● **EXERCISE DESCRIPTION**:
Write out, unchanged, the lines from the one holding "The image size is (1276, 608)." to the close of the listing. Both the first and last lines belong in it.

== RECORDED INFORMATION

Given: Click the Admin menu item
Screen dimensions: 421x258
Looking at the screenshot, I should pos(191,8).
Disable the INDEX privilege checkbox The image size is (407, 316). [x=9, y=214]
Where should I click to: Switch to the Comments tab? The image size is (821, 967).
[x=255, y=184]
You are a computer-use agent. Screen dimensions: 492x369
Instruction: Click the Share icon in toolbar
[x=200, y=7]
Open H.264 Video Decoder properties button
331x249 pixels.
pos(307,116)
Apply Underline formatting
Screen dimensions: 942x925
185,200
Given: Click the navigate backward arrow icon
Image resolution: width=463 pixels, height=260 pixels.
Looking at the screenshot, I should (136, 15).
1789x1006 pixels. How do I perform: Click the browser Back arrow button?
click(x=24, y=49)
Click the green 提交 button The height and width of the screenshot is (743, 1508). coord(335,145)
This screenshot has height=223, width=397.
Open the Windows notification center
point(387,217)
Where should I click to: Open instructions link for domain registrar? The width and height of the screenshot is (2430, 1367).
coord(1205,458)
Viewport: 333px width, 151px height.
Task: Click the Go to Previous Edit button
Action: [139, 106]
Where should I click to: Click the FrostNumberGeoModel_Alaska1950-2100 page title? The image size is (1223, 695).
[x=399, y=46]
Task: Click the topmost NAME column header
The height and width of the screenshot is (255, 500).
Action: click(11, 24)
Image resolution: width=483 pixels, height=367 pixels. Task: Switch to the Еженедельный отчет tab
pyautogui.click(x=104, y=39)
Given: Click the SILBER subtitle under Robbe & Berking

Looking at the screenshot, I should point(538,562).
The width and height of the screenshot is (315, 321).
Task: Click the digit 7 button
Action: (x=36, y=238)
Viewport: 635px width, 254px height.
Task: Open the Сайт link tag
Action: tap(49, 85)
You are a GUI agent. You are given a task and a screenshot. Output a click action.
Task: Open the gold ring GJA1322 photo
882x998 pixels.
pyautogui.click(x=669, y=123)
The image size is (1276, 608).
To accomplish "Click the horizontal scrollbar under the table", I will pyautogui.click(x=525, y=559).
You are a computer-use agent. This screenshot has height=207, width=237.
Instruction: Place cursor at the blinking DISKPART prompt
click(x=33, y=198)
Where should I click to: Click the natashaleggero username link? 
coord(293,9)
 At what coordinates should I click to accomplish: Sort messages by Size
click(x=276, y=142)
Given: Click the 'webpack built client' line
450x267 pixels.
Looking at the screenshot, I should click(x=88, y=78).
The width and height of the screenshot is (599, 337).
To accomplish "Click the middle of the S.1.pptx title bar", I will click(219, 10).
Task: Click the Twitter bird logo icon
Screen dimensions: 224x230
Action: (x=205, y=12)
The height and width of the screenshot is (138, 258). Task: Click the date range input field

====

● **SOLUTION TO THIS TASK**:
The image size is (1276, 608).
To accomplish "Click the horizontal scrollbar under the table", I will pyautogui.click(x=525, y=559).
You are a computer-use agent. This screenshot has height=207, width=237.
Instruction: Place cursor at the blinking DISKPART prompt
click(x=33, y=198)
Where should I click to: Click the natashaleggero username link? 
coord(293,9)
 At what coordinates should I click to accomplish: Sort messages by Size
click(x=276, y=142)
Given: Click the 'webpack built client' line
450x267 pixels.
Looking at the screenshot, I should click(x=88, y=78).
The width and height of the screenshot is (599, 337).
To accomplish "Click the middle of the S.1.pptx title bar", I will click(219, 10).
Task: Click the Twitter bird logo icon
Screen dimensions: 224x230
Action: (x=205, y=12)
The height and width of the screenshot is (138, 258). Task: Click the date range input field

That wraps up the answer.